Transaction creation order
Ordering of transaction creation calls (IDBDatabase.transaction()
) determines the ordering
of execution of each operation.
Transaction lifetime
Each transaction has a lifetime (which determines its active
flag). When should a transaction be marked
as inactive is up to each browser vendor to decide, as it isn't part of W3C spec.
For WebKit browser (i.e. Safari), the transaction lifetime is associated with the event loop execution context. A transaction will be marked as inactive once the execution of call stack which contains the transaction creation call has finished.
i.e.
const tx = db.transaction()
setTimeout(() => {
// At this point, trasaction has become inactive, and this call
// will result in error
tx.objectStore("test").put("foo", 1)
}, 1000)
Two sets of the test have been set up, in-browser tests, and unit tests.
In-browser tests allow testing of the library in a real-life setting, but the scope of scenarios is quite limited. It can only test a few basic successful operations, and it is hard, if not possible, to test different failure conditions because it has no access to the browser's indexedDB internal.
Unit tests allow a more thorough coverage of failure tests, as it could mock the indexedDB API and mimic different failure scenarios.

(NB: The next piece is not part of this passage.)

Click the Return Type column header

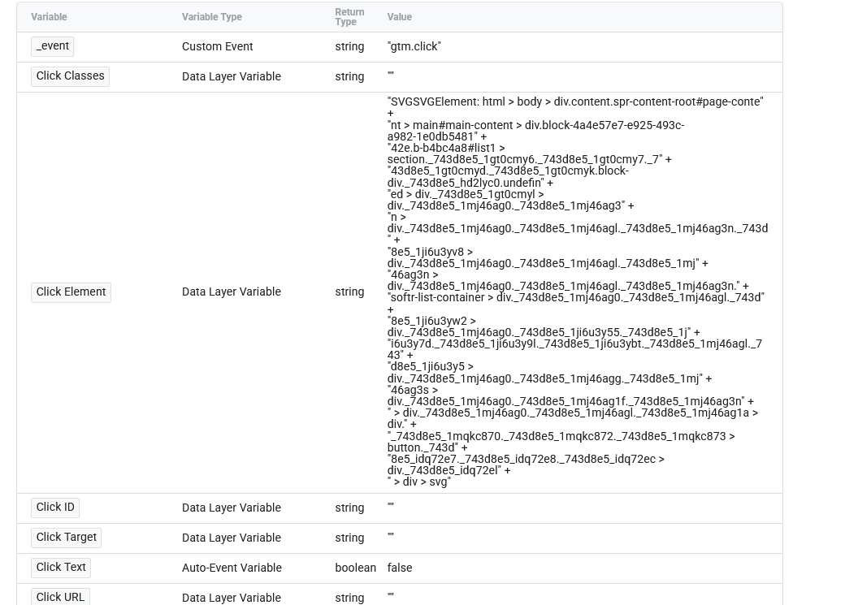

We use Jasmine as our browser test framework. You can run tests by either with
Jasmine test runner
Open browser-test/jasmine-runner.html
in your browser, and the page will execute the tests directly
Karma
You can also use Karma to run the test.
npm run test
We use Jest as our unit test framework. To run jest
npm run jest
Run debugger
- Place the breakpoint in codes with
debugger;
- Open up Chrome and type in the address bar:
chrome://inspect
and click on "Open dedicated DevTools for Node" npm run jest:debug
Test caveat
caveat: Promise rejection must be handled, otherwise the test will be marked as failed.